■ Job:
Duplicate the items starting at the line that contains "Screen dimensions: 780x540" and ending at the line that contains "The image size is (1568, 751). (x=1446, y=27)", keeping every character the same.

++++++++

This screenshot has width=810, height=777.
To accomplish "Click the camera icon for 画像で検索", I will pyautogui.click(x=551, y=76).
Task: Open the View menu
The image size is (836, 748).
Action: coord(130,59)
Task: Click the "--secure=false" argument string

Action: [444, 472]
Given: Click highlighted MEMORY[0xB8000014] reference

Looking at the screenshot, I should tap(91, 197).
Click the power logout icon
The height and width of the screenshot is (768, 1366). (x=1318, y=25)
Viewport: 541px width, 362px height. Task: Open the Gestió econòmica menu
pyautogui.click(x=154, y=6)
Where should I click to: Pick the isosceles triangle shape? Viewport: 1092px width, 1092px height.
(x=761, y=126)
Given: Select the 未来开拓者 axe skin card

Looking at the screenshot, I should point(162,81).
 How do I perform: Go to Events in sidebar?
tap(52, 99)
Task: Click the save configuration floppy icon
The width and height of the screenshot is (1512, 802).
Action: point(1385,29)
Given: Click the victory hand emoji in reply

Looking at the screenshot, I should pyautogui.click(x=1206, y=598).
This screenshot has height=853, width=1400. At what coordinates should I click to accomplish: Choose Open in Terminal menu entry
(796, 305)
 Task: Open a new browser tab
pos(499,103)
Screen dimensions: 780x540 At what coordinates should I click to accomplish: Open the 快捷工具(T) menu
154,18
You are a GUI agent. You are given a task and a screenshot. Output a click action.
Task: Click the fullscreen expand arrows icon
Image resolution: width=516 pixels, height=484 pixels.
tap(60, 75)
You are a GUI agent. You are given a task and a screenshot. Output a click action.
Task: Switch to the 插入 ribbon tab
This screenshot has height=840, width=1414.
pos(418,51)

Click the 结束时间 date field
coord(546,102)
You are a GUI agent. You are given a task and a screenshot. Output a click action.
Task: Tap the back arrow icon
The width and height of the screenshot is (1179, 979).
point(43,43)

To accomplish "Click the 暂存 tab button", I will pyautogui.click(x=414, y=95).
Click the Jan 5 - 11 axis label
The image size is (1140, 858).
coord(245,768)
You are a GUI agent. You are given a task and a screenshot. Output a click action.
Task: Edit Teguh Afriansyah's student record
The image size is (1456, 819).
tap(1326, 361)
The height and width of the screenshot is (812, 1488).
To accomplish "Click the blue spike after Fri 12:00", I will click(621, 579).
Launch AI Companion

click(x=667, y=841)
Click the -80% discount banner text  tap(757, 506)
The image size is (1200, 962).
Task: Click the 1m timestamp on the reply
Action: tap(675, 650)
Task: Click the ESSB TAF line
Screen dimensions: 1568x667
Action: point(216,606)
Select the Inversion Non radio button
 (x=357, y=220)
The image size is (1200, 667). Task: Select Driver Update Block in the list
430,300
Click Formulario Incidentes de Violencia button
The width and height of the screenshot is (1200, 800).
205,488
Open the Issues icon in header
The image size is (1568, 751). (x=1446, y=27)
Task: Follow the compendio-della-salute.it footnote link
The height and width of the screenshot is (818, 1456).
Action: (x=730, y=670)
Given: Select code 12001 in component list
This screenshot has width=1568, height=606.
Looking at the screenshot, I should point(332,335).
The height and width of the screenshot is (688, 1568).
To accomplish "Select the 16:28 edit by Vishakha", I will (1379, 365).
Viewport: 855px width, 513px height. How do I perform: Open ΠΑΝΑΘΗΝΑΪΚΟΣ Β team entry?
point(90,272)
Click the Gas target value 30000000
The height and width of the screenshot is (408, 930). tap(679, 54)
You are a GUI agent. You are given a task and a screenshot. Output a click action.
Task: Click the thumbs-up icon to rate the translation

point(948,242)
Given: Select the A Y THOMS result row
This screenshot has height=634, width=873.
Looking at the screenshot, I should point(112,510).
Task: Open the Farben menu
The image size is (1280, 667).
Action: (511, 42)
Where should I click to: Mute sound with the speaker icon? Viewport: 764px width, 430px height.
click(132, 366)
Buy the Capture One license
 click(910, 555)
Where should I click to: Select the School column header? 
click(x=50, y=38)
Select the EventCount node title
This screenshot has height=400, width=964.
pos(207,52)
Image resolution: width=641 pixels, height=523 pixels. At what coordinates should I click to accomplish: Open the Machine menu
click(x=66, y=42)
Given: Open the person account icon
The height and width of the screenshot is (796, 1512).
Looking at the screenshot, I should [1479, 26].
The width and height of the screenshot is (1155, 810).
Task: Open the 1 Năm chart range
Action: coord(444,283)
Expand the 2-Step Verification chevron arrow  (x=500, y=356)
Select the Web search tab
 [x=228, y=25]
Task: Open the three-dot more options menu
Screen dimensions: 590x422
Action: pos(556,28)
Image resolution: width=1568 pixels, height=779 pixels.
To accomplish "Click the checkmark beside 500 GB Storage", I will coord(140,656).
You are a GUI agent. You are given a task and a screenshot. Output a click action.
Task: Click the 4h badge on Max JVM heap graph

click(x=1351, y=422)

++++++++

■ Correct answer:
Screen dimensions: 780x540 At what coordinates should I click to accomplish: Open the 快捷工具(T) menu
154,18
You are a GUI agent. You are given a task and a screenshot. Output a click action.
Task: Click the fullscreen expand arrows icon
Image resolution: width=516 pixels, height=484 pixels.
tap(60, 75)
You are a GUI agent. You are given a task and a screenshot. Output a click action.
Task: Switch to the 插入 ribbon tab
This screenshot has height=840, width=1414.
pos(418,51)

Click the 结束时间 date field
coord(546,102)
You are a GUI agent. You are given a task and a screenshot. Output a click action.
Task: Tap the back arrow icon
The width and height of the screenshot is (1179, 979).
point(43,43)

To accomplish "Click the 暂存 tab button", I will pyautogui.click(x=414, y=95).
Click the Jan 5 - 11 axis label
The image size is (1140, 858).
coord(245,768)
You are a GUI agent. You are given a task and a screenshot. Output a click action.
Task: Edit Teguh Afriansyah's student record
The image size is (1456, 819).
tap(1326, 361)
The height and width of the screenshot is (812, 1488).
To accomplish "Click the blue spike after Fri 12:00", I will click(621, 579).
Launch AI Companion

click(x=667, y=841)
Click the -80% discount banner text  tap(757, 506)
The image size is (1200, 962).
Task: Click the 1m timestamp on the reply
Action: tap(675, 650)
Task: Click the ESSB TAF line
Screen dimensions: 1568x667
Action: point(216,606)
Select the Inversion Non radio button
 (x=357, y=220)
The image size is (1200, 667). Task: Select Driver Update Block in the list
430,300
Click Formulario Incidentes de Violencia button
The width and height of the screenshot is (1200, 800).
205,488
Open the Issues icon in header
The image size is (1568, 751). (x=1446, y=27)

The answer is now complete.